Your objective:
Rewrite the stretch of items below, from the line that contains "You are a GUI" through the line that contains "Action: click(90, 314)", as a Markdown table with the columns Row and Line. Skip blank lines and leave the pictures out.

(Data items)
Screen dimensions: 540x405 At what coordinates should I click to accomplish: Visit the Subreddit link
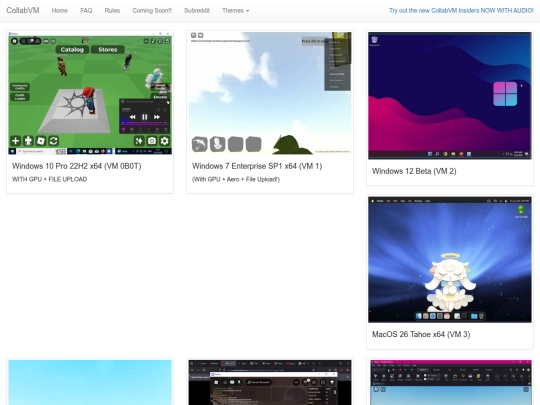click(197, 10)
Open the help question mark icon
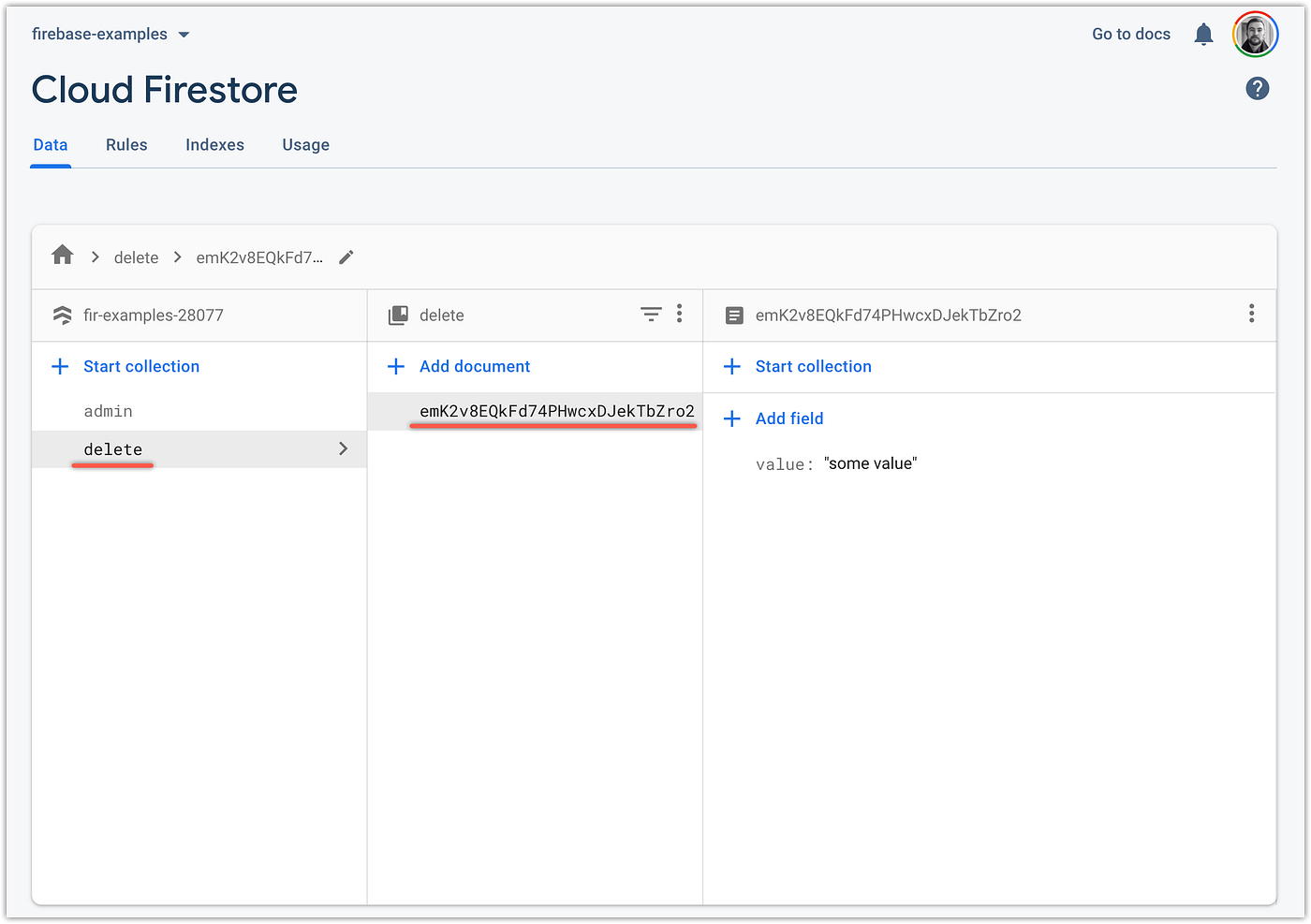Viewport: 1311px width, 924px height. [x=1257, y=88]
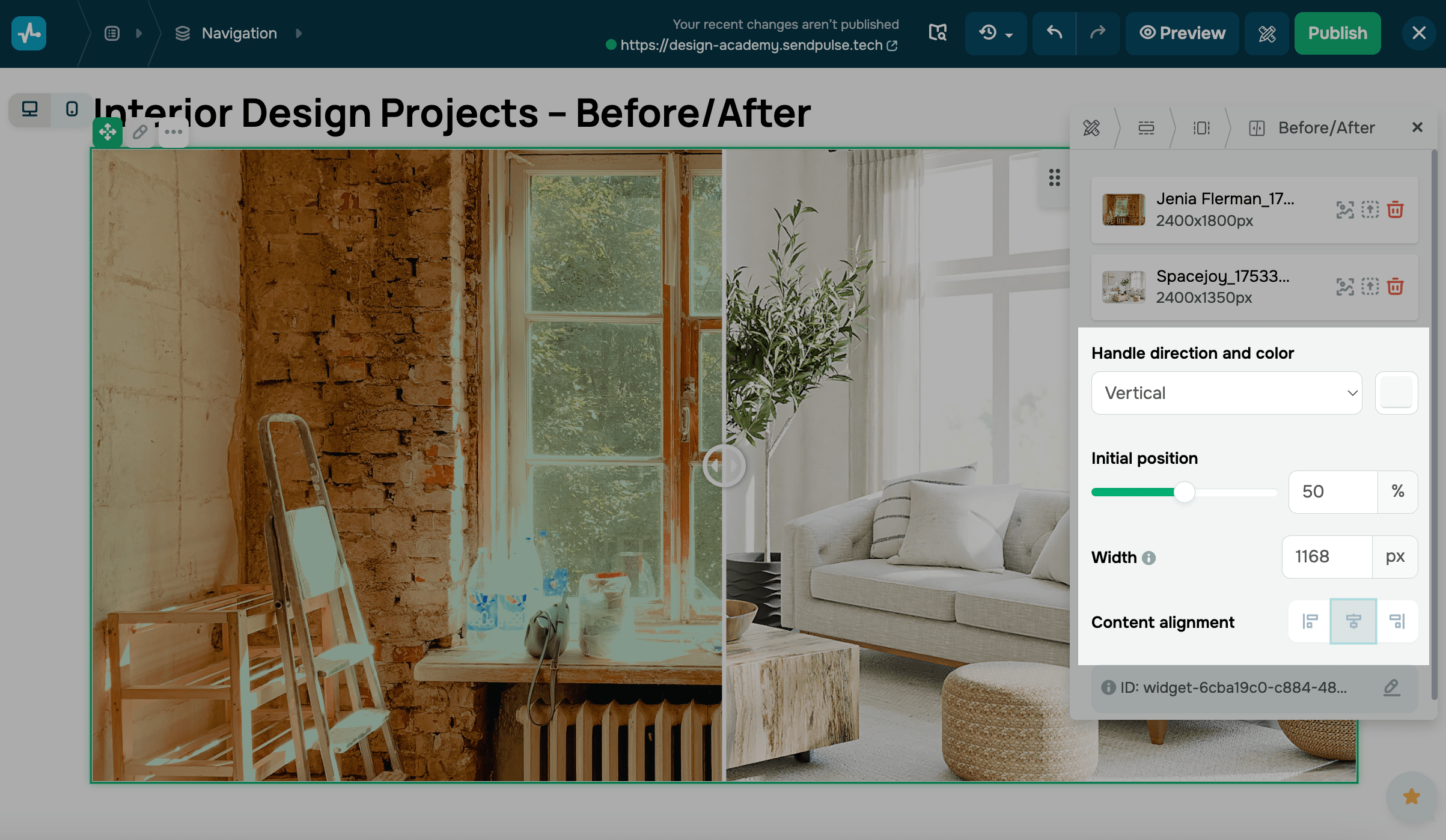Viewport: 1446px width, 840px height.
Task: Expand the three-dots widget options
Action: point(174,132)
---
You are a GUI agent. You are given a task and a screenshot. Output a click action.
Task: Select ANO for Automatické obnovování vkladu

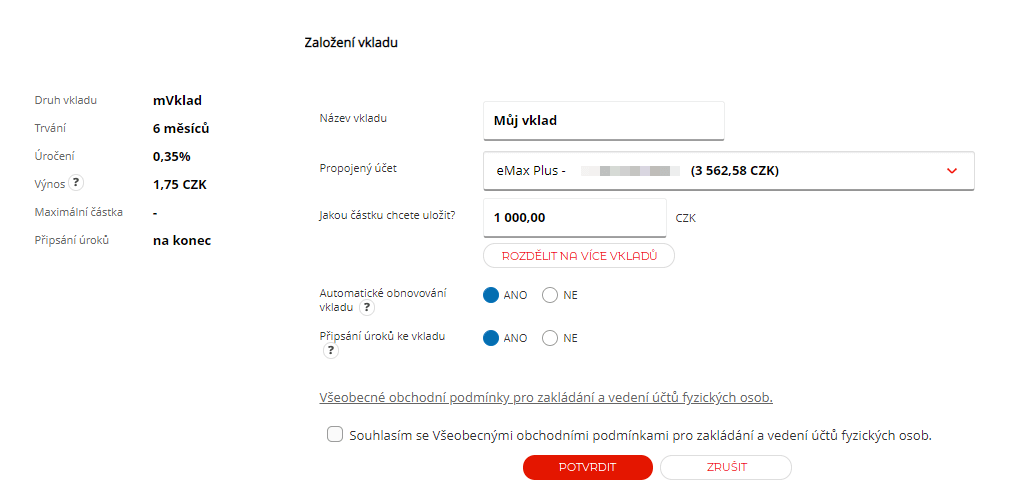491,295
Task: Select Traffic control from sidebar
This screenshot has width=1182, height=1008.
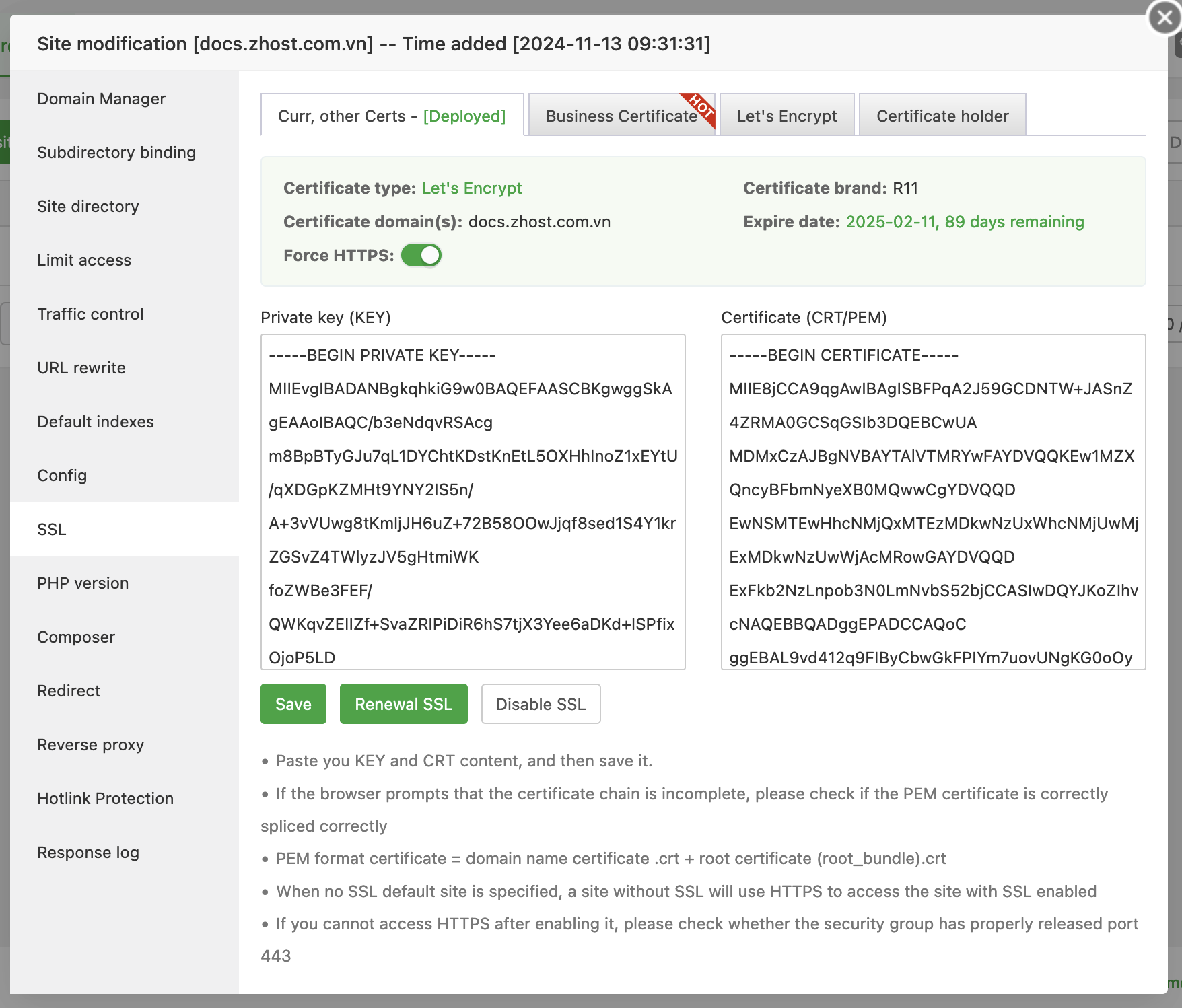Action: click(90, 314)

Exercise answer:
| Row | Line |
|---|---|
| 1 | You are a GUI agent. You are given a task and a screenshot. Output a click action. |
| 2 | Task: Select ANO for Automatické obnovování vkladu |
| 3 | 491,295 |
| 4 | Task: Select Traffic control from sidebar |
| 5 | This screenshot has width=1182, height=1008. |
| 6 | Action: click(90, 314) |